Joe Zane: I'm hesitant to say that is an exploration of the 'self' or at least of my-self. Even though I use my image a lot, it is 'image' that I am more interested in. The literal image - the thing you see - as well as image as an idea. Even this, though, is really more of a strategy then focus for me. I think what I'm really interested in is really broad questions, like what is the relationship between 'experience' and 'meaning.' If I had to describe a starting point for myself in a narrative way, it might go like this: you a see a thing, you know something about it because it's familiar... you've seen something like it before, then you learn something about the thing - or notice something about it - and the experience and meaning changes. The thing you were looking at is now different even though nothing REALLY changed. It's so simple and almost dumb really. But it’s something that I've always been totally fascinated by. It's almost like looking abstract painting.
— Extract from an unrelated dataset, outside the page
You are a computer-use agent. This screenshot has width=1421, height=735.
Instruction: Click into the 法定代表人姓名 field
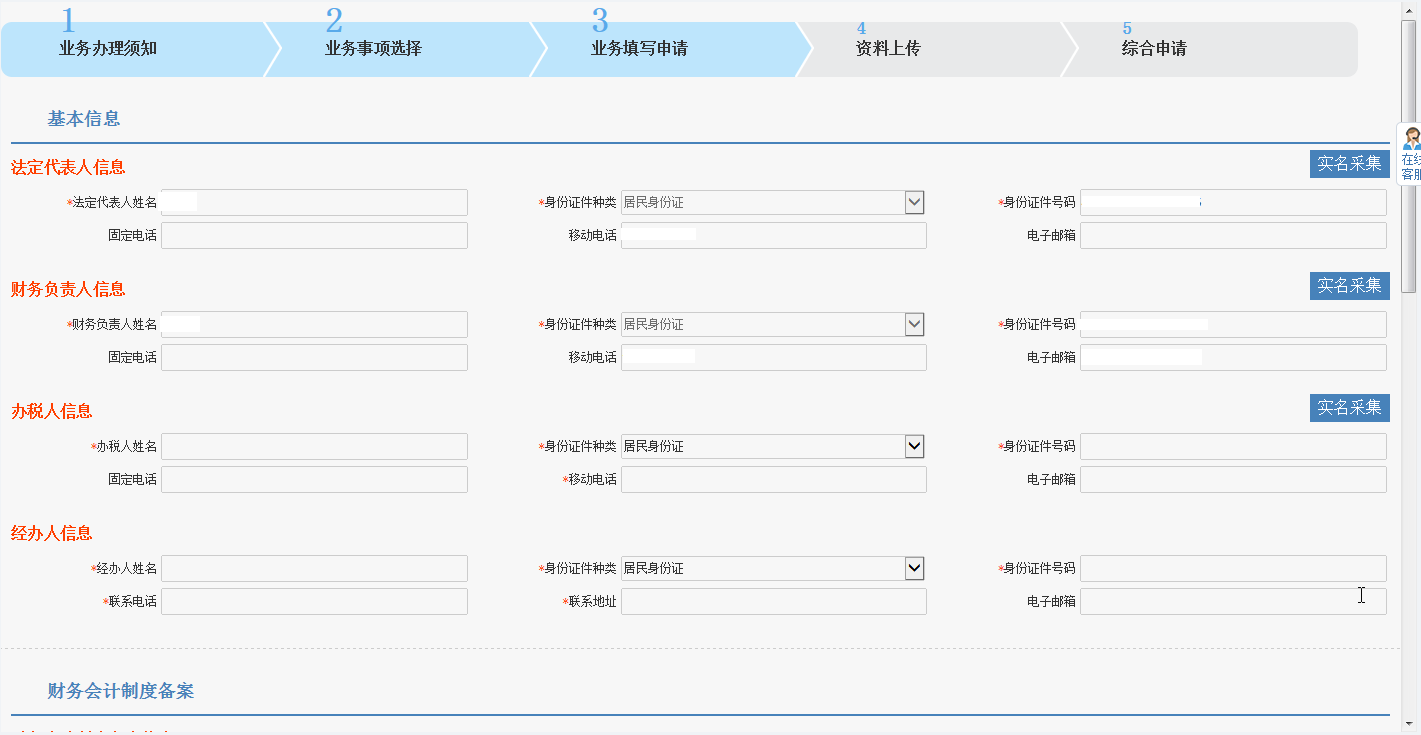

JN: So it seems that you are interested in these concepts - the self, the image - in an almost phenomenological manner. Which I find fascinating especially considering the self-portrait plays such a large role in your work. Given what you have just said, however, this image could have been of anyone so it is as if you are offering up the image of yourself to viewers in order for them to have an experience. It is an interesting intellectual mobius strip. You are prompting these experiences using your image, which is what artists do. It just happens to be an image of the artist prompting it. Yet you are motivated purely by the image and not the fact that it is the self. Along those lines then, how did you approach the ICA Prize exhibition? Were these questions amplified due to the nature of the contest? I couldn't help but think as I wandered the galleries that all of you are investigating productions of the self in very different ways. Yet in some ways your work is very self-deprecating. I got these sense that you are also spoofing these concepts while investigating them.

JZ: While I say that I'm not really interested in the 'self' as much the image, it could not just be any person. It has to be me: me, the artist, me the maker. I think maybe the 'maker' thing is key. When I say I'm more interested in the image then the self, what I mean is that the image isn't personal. You aren't going to learn anything about me - at least nothing that I don't want you to learn. It isn't expressive or soul bearing. It is very on purpose, very made. So it's not that I'm not interested in it being me, I'm just not interested in it being ME - if that makes sense. You can think of it like, I make pictures of a character who just happens to share my name and look just like. And it's even more complicated because all of the things I put out there about this character are true. As for the phenomenological aspects, I think that is key to how the pieces function. So to get big wordy for minute, you could say that the work is a kind of ontological pursuit that operates in a phenomenological way. You could say that, it might be true depending on how good of a job I do. I said it in an easier way early when I said I'm interested in the relationship between experience and meaning. Now, as for how the ICA Prize exhibition affected the work, I think it's fair to say that everything got amped up, including the subtly and obliqueness. Part of it was the nature of the contest which I just couldn't ignore. But another more pragmatic part was that the show is up for a long time so I want there to be enough it to handle a sustained viewing and a wide array of audience. You know, a little something for everyone. As for the tone of it, it certainly is a bit self-deprecating, but that doesn't really mean I'm spoofing. Sometimes things seem logically to be contradictions or at odds, but they are true anyway. That is a big theme in my work. I think in the audio tour I said something like it's not this OR that, it's this AND that. Or you could say that it's about a relationship between this and that. But in order for the thing to be whole - the relationship - you need both parts to be equally there. So there is the relationship between me, the contest, the institution, art history, ego, humor, etc etc etc. Another contradiction that I find funny is that the more amped up or complicated the relationships got, the more straight-forward-looking the things became.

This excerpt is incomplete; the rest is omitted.